IDML is version-independent. A file exported from InDesign 2025 as IDML can be opened in InDesign CC 2018 without issue. That's the whole point of the format.

INDD vs IDML — Side by Side

Property INDD IDML
Format type Binary, proprietary XML-based, open
Version compatibility Same version or newer only Opens in any version (CS4+)
Works in CAT tools (Trados, memoQ) Not supported natively Fully supported
File size Larger (caches resources) Smaller (structure only)
Fonts embedded No No (referenced by name)
Images embedded No (linked) No (linked)
Human-readable No Yes (XML)
Preserves all InDesign features Yes (fully) Mostly — some advanced features may differ
Package includes links/fonts Yes (via InDesign Package) No — must be sent separately
Ideal for active design work Yes Can be opened and edited
Ideal for translation handoff No Yes

Which Format Should You Send?

DTP Insights · Decision Guide

The right answer depends on who is receiving the file and what they're doing with it. Here's how to decide:

Send IDML

Translator / CAT tool

The translator is working in Trados, memoQ, Phrase, or Wordfast. Send IDML — it's the only format these tools can parse. INDD is not supported.

Send IDML

DTP provider on different InDesign version

If you're on InDesign 2025 and they're on 2022, INDD will fail to open. IDML is version-safe. Always export IDML when the provider's version is unknown.

Send INDD + Package

DTP provider doing layout work

If the DTP provider is doing full layout adjustments (not just text swap), send a proper InDesign Package: INDD + all linked images + fonts. IDML alone is not enough for production.

Send IDML

Archive or backup across teams

IDML is a safe archival format — it will open in future InDesign versions without dependency on the exact version it was created in.

Ask first

Translation agency managing the full project

Some agencies translate in-tool, others hand off to DTP separately. Ask which workflow they use before choosing the format — requirements vary.

Send IDML

Client doesn't have InDesign

The client needs to review structure or text content without InDesign. IDML is more likely to be parseable by third-party tools than INDD.

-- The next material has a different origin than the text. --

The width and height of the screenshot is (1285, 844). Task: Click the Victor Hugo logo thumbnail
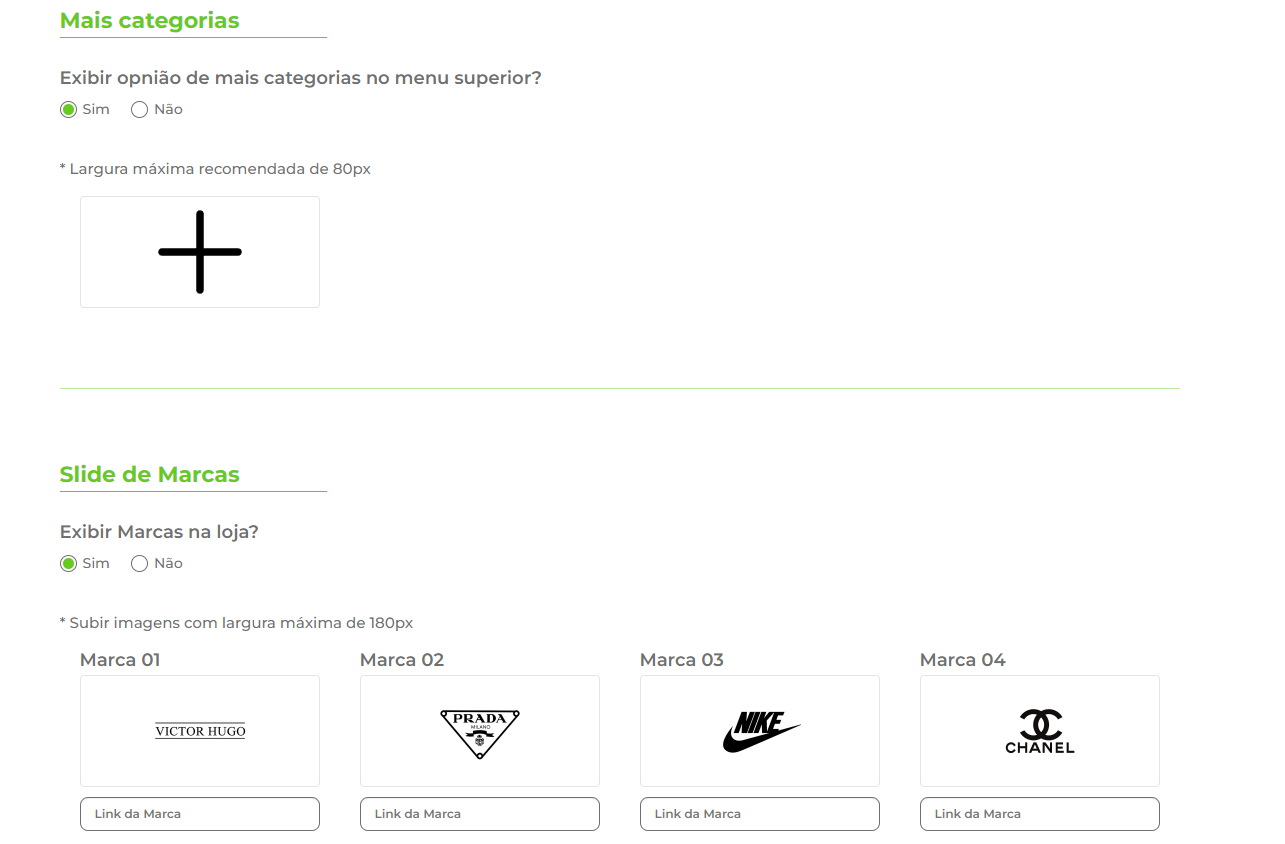pos(200,731)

The Standard Translation Workflow with IDML

INDD
Working file
Designer
Export IDML
File › Export › IDML
Designer
CAT Tool
Translation
Translator
DTP Layout
Fix overset, adjust
DTP provider
Print-ready PDF
Final deliverable
Client

The IDML is the handoff format between the designer and the translator. After translation, the DTP provider receives the translated IDML back from the CAT tool, opens it in InDesign, and does the layout adjustments — fixing overset text, adjusting frames, managing text expansion — before exporting the final PDF.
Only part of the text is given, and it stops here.